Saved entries

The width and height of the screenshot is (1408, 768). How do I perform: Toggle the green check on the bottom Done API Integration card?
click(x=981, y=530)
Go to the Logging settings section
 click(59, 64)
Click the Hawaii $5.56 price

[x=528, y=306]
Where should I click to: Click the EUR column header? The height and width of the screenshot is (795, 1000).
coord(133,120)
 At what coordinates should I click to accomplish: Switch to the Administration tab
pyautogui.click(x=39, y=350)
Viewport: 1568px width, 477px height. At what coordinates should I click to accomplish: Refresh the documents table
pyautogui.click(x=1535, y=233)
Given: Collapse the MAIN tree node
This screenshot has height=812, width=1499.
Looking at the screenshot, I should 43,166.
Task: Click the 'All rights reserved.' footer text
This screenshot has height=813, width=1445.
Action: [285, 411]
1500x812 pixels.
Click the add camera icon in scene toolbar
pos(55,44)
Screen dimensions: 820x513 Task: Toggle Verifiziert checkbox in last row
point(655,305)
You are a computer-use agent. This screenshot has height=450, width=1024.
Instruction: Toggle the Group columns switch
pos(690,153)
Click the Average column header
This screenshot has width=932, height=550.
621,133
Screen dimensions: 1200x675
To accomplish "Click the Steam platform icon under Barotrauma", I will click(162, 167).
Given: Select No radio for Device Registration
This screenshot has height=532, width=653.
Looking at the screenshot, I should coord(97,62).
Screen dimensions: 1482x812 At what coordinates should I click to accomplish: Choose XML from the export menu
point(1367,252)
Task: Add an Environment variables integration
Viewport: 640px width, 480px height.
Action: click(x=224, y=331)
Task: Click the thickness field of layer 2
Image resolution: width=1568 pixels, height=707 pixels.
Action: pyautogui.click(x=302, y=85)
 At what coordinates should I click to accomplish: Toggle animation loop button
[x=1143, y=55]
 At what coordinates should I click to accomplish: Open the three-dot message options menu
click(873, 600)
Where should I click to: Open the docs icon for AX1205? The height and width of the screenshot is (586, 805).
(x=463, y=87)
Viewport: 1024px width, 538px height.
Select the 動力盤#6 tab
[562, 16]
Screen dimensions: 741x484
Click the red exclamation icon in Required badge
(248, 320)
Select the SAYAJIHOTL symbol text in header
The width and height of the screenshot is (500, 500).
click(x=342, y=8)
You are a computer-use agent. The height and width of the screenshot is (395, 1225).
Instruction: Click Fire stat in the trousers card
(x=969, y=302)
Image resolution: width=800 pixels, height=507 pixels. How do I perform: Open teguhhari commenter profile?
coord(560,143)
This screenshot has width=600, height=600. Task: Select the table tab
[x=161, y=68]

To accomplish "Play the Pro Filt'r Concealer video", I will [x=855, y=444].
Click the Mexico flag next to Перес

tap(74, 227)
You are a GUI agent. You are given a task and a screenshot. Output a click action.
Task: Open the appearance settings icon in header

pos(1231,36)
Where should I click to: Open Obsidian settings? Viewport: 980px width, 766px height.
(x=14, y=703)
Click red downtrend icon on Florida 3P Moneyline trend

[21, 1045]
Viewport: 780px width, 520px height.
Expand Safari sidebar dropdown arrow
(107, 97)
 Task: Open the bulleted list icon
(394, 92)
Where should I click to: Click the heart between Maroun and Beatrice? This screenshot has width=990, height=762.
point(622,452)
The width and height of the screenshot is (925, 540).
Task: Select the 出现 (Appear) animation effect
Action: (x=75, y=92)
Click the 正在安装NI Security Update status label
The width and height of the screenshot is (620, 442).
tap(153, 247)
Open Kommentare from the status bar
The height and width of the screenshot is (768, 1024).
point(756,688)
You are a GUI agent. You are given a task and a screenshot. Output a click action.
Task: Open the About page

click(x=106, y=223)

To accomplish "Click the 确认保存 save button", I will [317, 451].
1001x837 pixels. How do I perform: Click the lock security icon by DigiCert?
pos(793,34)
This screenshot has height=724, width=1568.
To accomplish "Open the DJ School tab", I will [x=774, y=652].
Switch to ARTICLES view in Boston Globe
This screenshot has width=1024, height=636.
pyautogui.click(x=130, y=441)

> [REQUIRED WORK]: The answer must be a word-for-word transcription of every record above.

> [ANSWER SECTION]:
The width and height of the screenshot is (1408, 768). How do I perform: Toggle the green check on the bottom Done API Integration card?
click(x=981, y=530)
Go to the Logging settings section
 click(59, 64)
Click the Hawaii $5.56 price

[x=528, y=306]
Where should I click to: Click the EUR column header? The height and width of the screenshot is (795, 1000).
coord(133,120)
 At what coordinates should I click to accomplish: Switch to the Administration tab
pyautogui.click(x=39, y=350)
Viewport: 1568px width, 477px height. At what coordinates should I click to accomplish: Refresh the documents table
pyautogui.click(x=1535, y=233)
Given: Collapse the MAIN tree node
This screenshot has height=812, width=1499.
Looking at the screenshot, I should 43,166.
Task: Click the 'All rights reserved.' footer text
This screenshot has height=813, width=1445.
Action: [285, 411]
1500x812 pixels.
Click the add camera icon in scene toolbar
pos(55,44)
Screen dimensions: 820x513 Task: Toggle Verifiziert checkbox in last row
point(655,305)
You are a computer-use agent. This screenshot has height=450, width=1024.
Instruction: Toggle the Group columns switch
pos(690,153)
Click the Average column header
This screenshot has width=932, height=550.
621,133
Screen dimensions: 1200x675
To accomplish "Click the Steam platform icon under Barotrauma", I will click(162, 167).
Given: Select No radio for Device Registration
This screenshot has height=532, width=653.
Looking at the screenshot, I should coord(97,62).
Screen dimensions: 1482x812 At what coordinates should I click to accomplish: Choose XML from the export menu
point(1367,252)
Task: Add an Environment variables integration
Viewport: 640px width, 480px height.
Action: click(x=224, y=331)
Task: Click the thickness field of layer 2
Image resolution: width=1568 pixels, height=707 pixels.
Action: pyautogui.click(x=302, y=85)
 At what coordinates should I click to accomplish: Toggle animation loop button
[x=1143, y=55]
 At what coordinates should I click to accomplish: Open the three-dot message options menu
click(873, 600)
Where should I click to: Open the docs icon for AX1205? The height and width of the screenshot is (586, 805).
(x=463, y=87)
Viewport: 1024px width, 538px height.
Select the 動力盤#6 tab
[562, 16]
Screen dimensions: 741x484
Click the red exclamation icon in Required badge
(248, 320)
Select the SAYAJIHOTL symbol text in header
The width and height of the screenshot is (500, 500).
click(x=342, y=8)
You are a computer-use agent. The height and width of the screenshot is (395, 1225).
Instruction: Click Fire stat in the trousers card
(x=969, y=302)
Image resolution: width=800 pixels, height=507 pixels. How do I perform: Open teguhhari commenter profile?
coord(560,143)
This screenshot has width=600, height=600. Task: Select the table tab
[x=161, y=68]

To accomplish "Play the Pro Filt'r Concealer video", I will [x=855, y=444].
Click the Mexico flag next to Перес

tap(74, 227)
You are a GUI agent. You are given a task and a screenshot. Output a click action.
Task: Open the appearance settings icon in header

pos(1231,36)
Where should I click to: Open Obsidian settings? Viewport: 980px width, 766px height.
(x=14, y=703)
Click red downtrend icon on Florida 3P Moneyline trend

[21, 1045]
Viewport: 780px width, 520px height.
Expand Safari sidebar dropdown arrow
(107, 97)
 Task: Open the bulleted list icon
(394, 92)
Where should I click to: Click the heart between Maroun and Beatrice? This screenshot has width=990, height=762.
point(622,452)
The width and height of the screenshot is (925, 540).
Task: Select the 出现 (Appear) animation effect
Action: (x=75, y=92)
Click the 正在安装NI Security Update status label
The width and height of the screenshot is (620, 442).
tap(153, 247)
Open Kommentare from the status bar
The height and width of the screenshot is (768, 1024).
point(756,688)
You are a GUI agent. You are given a task and a screenshot. Output a click action.
Task: Open the About page

click(x=106, y=223)

To accomplish "Click the 确认保存 save button", I will [317, 451].
1001x837 pixels. How do I perform: Click the lock security icon by DigiCert?
pos(793,34)
This screenshot has height=724, width=1568.
To accomplish "Open the DJ School tab", I will [x=774, y=652].
Switch to ARTICLES view in Boston Globe
This screenshot has width=1024, height=636.
pyautogui.click(x=130, y=441)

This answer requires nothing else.